Siempre odié ser una especie de “cosa”. Por eso nunca entendí eso de símbolo sexual. ¿Símbolo sexual aunque fui frígida un buen tiempo, que pude cambiar la situación gracias al amor a un hombre, que fue hasta entonces que disfruté del sexo y que aún así no he podido olvidar que fui violada a los nueve años de edad? Cuando me decían símbolo sexual eso me sonaba a címbalo, como si yo fuera un instrumento de percusión para detonar el deseo. Pagué caro por eso.

Nunca fui una víctima porque nunca fui una santa. No se equivoque nadie. Escriben aún muchas cosas de mí y no se recuerdan mis palabras. ¡Estas son mis palabras! Debido al éxito pude conocer y casarme con dos hombres, los mejores que encontré en mi camino. La fama es una felicidad parcial y temporal; la fama no es realidad de todos los días. No es lo que llena. Alegra un poco pero es pasajera. Y yo, como nunca había sido feliz, no tomé a la felicidad como algo natural. Por eso tomé de la fama lo poco de felicidad que tenía que darme.

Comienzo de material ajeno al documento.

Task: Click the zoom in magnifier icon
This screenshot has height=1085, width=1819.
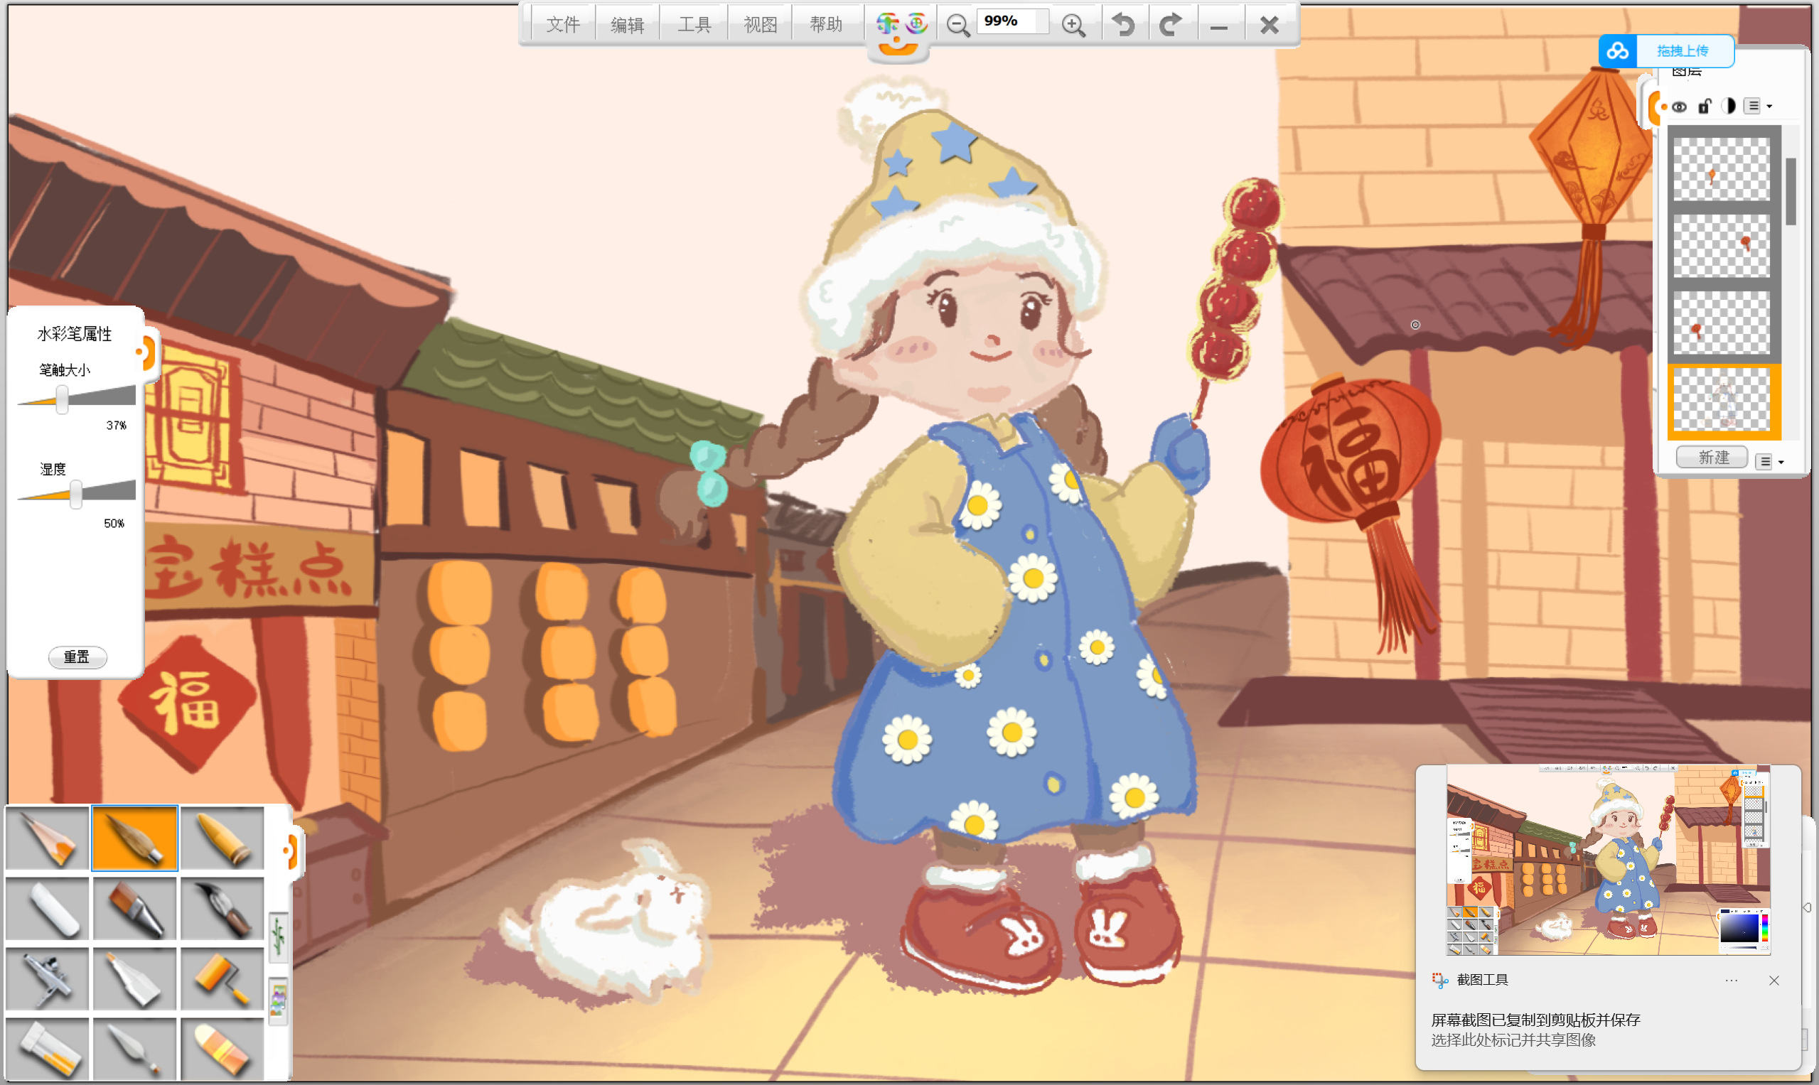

Con todo, no pude olvidar mi verdadero nombre: Norma Jean, la huérfana, la hija de una loca, la que vivió en orfanatos, la niña violada a la que  adolescente seguían los lobos callejeros en busca de sexo. Porque siempre a mi alrededor existían lobos, esos cazadores de talentos, sin oficinas; los agentes de prensa, sin clientes; hombres de relaciones públicas, sin tenerlas. Todo sucedió en Hollywood, ese Hollywood poblado a sus alrededores de embusteros y fracasados. Por fortuna no caí en ninguno de esos caminos, busqué dentro de los estudios cinematográficos y no en sus contornos. Y ya en el éxito rotundo de mi carrera, con todo, recuerdo con afecto a ese Hollywood, incluida esa gente fracasada y embustera. ¿Saben por qué? Porque aquellos tenían más color que los hombres importantes y los artistas de éxito que iba a conocer pronto. Si conoces el star system de Holywood, sabes lo que es la esclavitud.

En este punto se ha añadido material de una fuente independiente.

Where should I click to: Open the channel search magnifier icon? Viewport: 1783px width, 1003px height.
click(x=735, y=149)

Lo repito: odio ser una cosa. Odio que nunca se me haya querido ver como una actriz. Por más que intenté suprimir la imagen de rubia estúpida en la medida de mis posibilidades. Nunca lo logré. Por más que demostré ser una actriz, de pellejo duro, a la que no pudieron herir con facilidad; por más que procuré no dejar de actuar en ningún momento en busca de oportunidades, no se me dio el pase, la calificación de actriz. Me dejaron como una campana que suena…

Solo los Strasberg creían en mí. Por eso lloré tanto la muerte de Paula, la esposa de Lee. Ese día fui al cementerio con Truman Capote, mi amigo. Salimos y nos dirigimos a un bar. Tomamos. Embriagados, ya en la calle, nos dirigimos a un parque. Nos salieron unos perros. Me acerqué a ellos. Un hombre me gritó: “¡Cuidado, la van a morder!”. No –contesté- a mí no me muerden los perros, me muerden los seres humanos. Esa impresión tuve siempre de quienes me buscaban por mi belleza, no por mis capacidades. Por eso odio tanto –y no me canso de repetirlo- que me vean como una cosa. Quizá por eso soy amiga de los homosexuales. Hubo quien intentó ponerme la etiqueta de lesbiana. Bobos. Si hay amor no hay nada malo en el sexo…

Siempre supe que se me juzgó por mi aspecto y no por lo que era. Los hombres que intentaban comprarme a base de dinero, me daban náuseas. Había muchos de esa clase. El mero hecho de rechazar ofertas subió mi precio. No por entrarle a ese juego fue que tuve que posar desnuda para ganar unos dólares. Mi cuerpo a ojos de todos, pero de nadie. Es lamentable sentir en mi corazón que no existo más que como objeto sexual. ¿Yo tuve la culpa? ¿Hay que encontrar siempre culpables? ¿Hay buenos y malos solamente? ¿Hay hombres puros en una sociedad como la nuestra? No me considero una víctima. Pero la educación ayudaría mucho a quienes me cosifican, más allá de un simple rostro.

Lawrence Oliver me decía que era sexy por naturaleza. Y sí, lo era, pero en realidad yo hubiera preferido la inteligencia como sello. Nunca lo logré. No pude seguir las conversaciones de Arthur Miller con sus amigos. No entendía nada de política, salvo que los políticos siguen adelante con sus crímenes, entre otras cosas porque desconocen el buen quehacer de la política. No me enteré lo que pasaba verdaderamente con mi país, con todo y mi admiración a Martin Luther King.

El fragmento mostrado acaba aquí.